▽

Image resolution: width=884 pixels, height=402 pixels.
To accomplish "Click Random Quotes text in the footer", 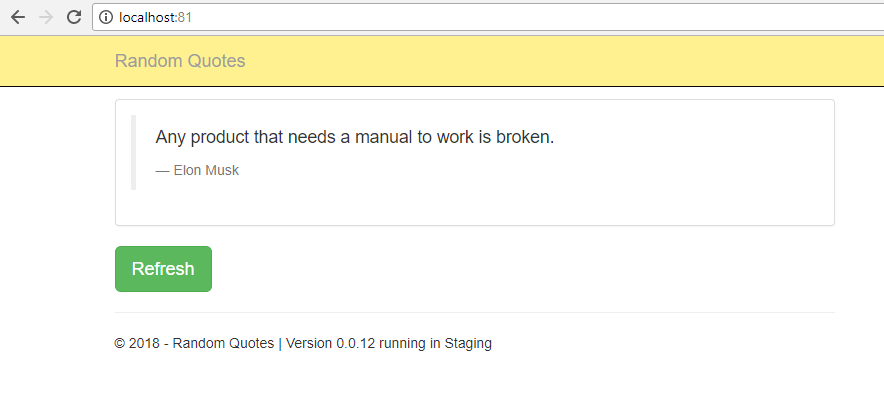I will click(223, 343).
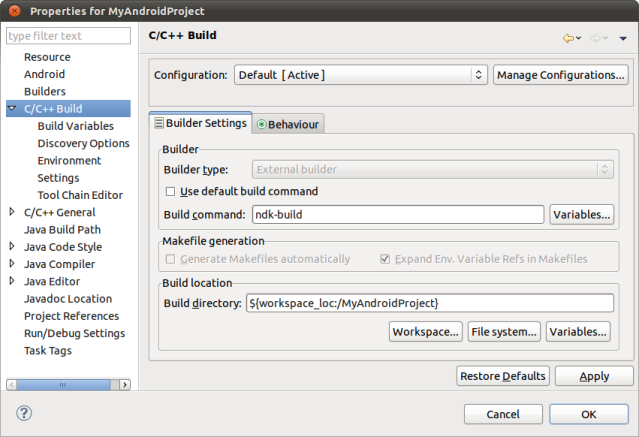Click the back navigation arrow icon
This screenshot has height=437, width=639.
point(568,38)
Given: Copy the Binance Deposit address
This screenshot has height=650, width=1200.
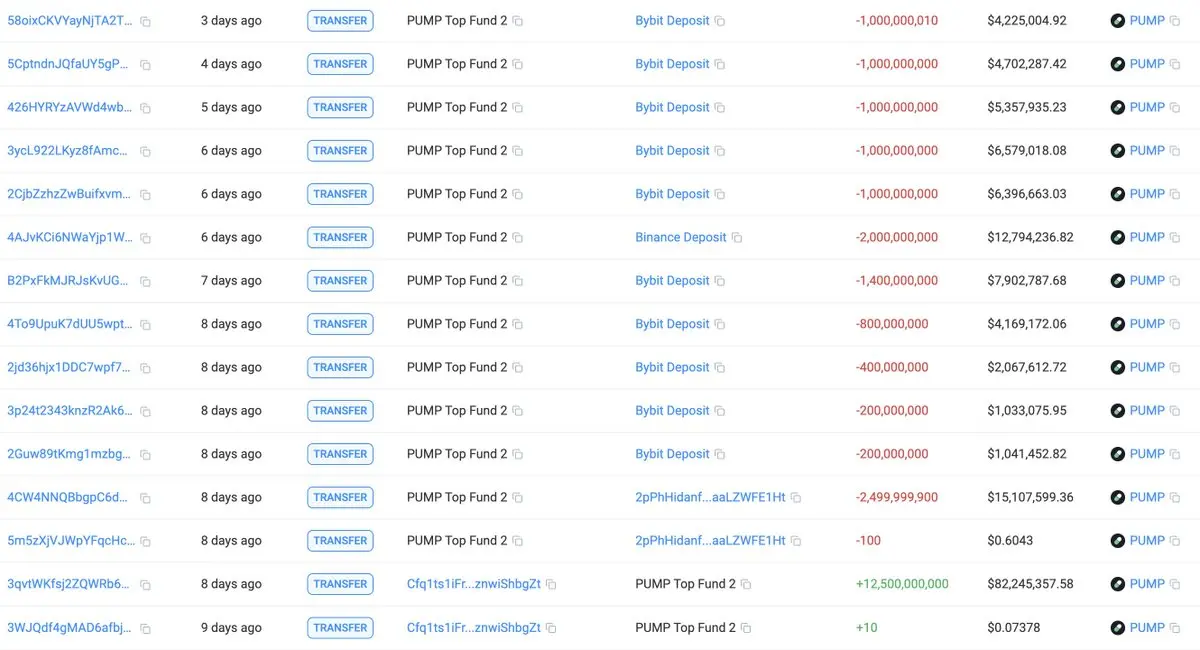Looking at the screenshot, I should coord(737,238).
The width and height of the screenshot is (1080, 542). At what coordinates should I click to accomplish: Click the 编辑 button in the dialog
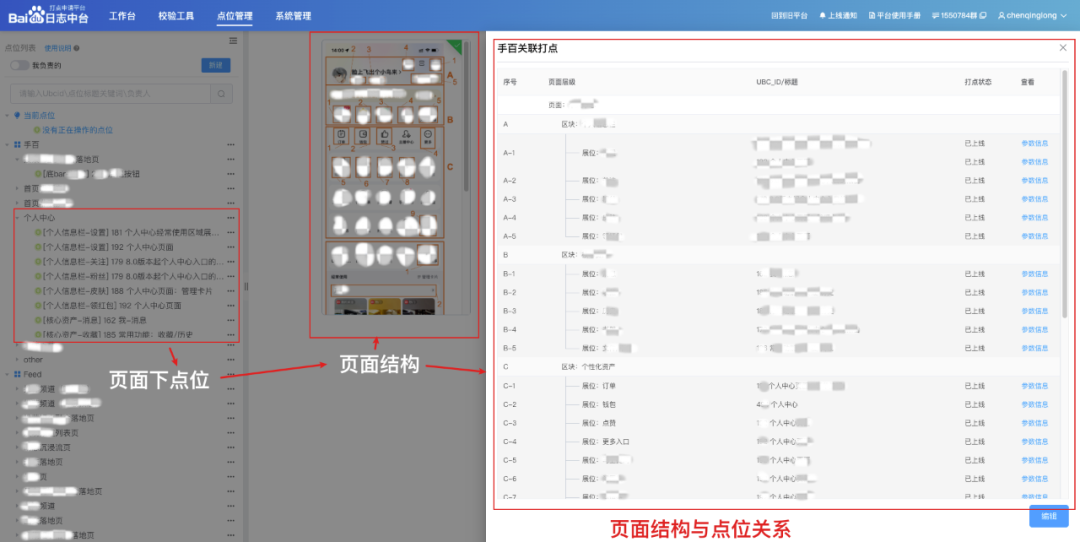point(1048,516)
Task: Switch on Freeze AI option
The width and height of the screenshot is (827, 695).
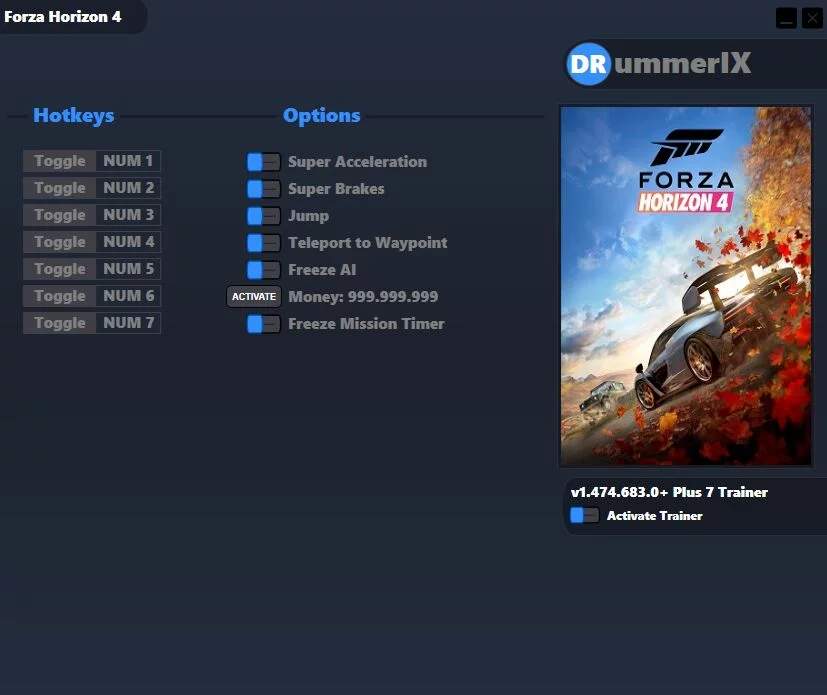Action: 264,270
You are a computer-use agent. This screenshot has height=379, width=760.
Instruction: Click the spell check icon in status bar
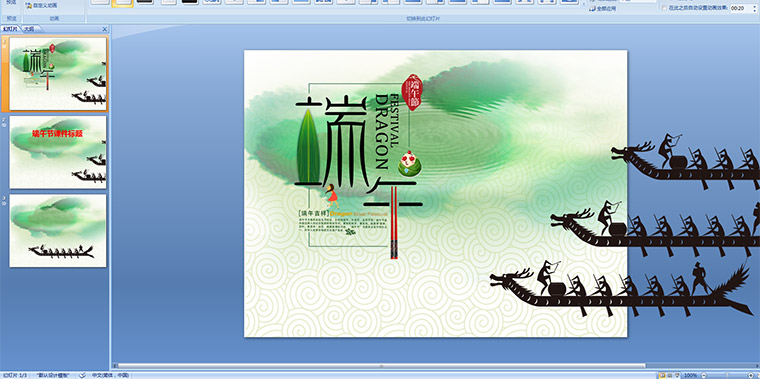pos(82,375)
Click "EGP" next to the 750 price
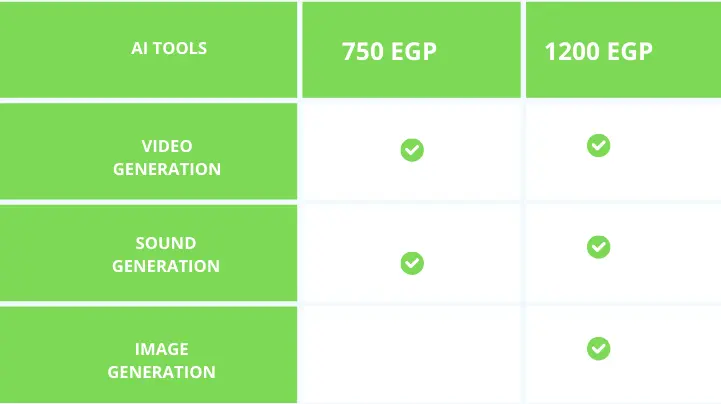Viewport: 721px width, 404px height. point(414,51)
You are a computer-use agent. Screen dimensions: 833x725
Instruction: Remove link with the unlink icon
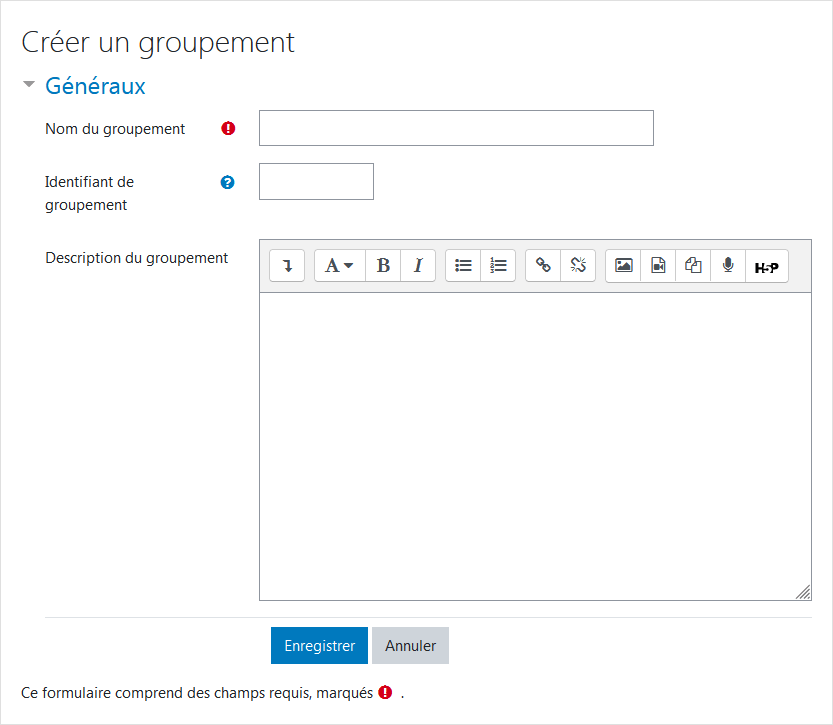(578, 266)
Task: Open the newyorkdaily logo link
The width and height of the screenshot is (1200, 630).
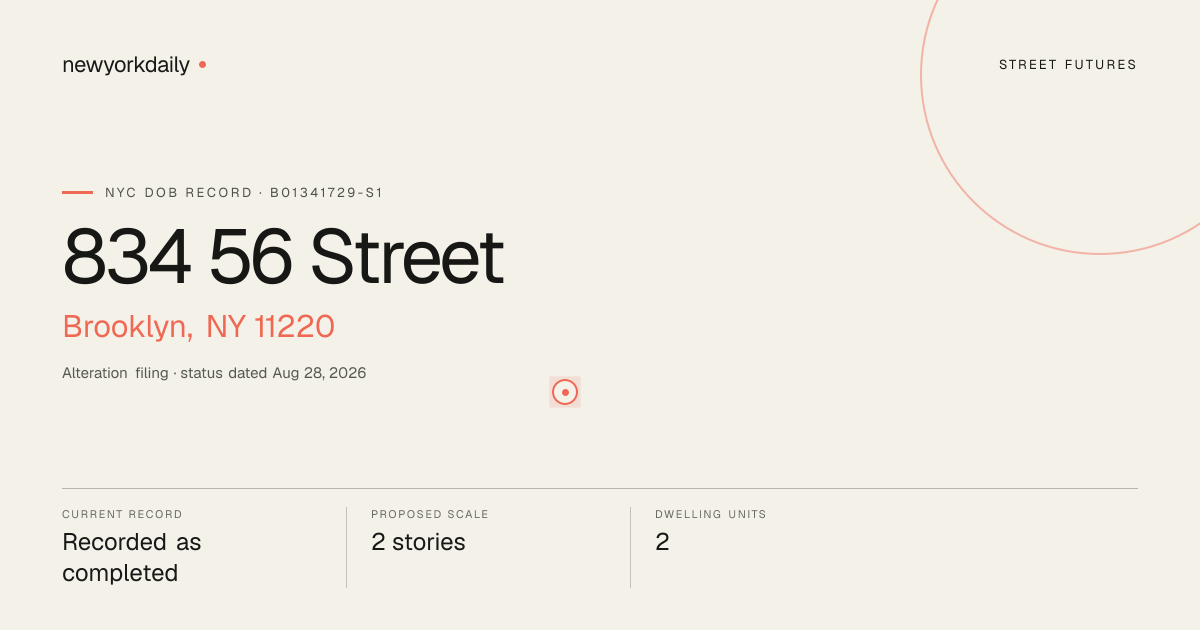Action: [126, 65]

△

Task requirements: Lines holding the word "computer" in the entries above are the ones to pull out. Copy them all.

Solution:
You are a computer-use agent. This screenshot has height=379, width=760.
You are a computer-use agent. Screen dimensions: 833x725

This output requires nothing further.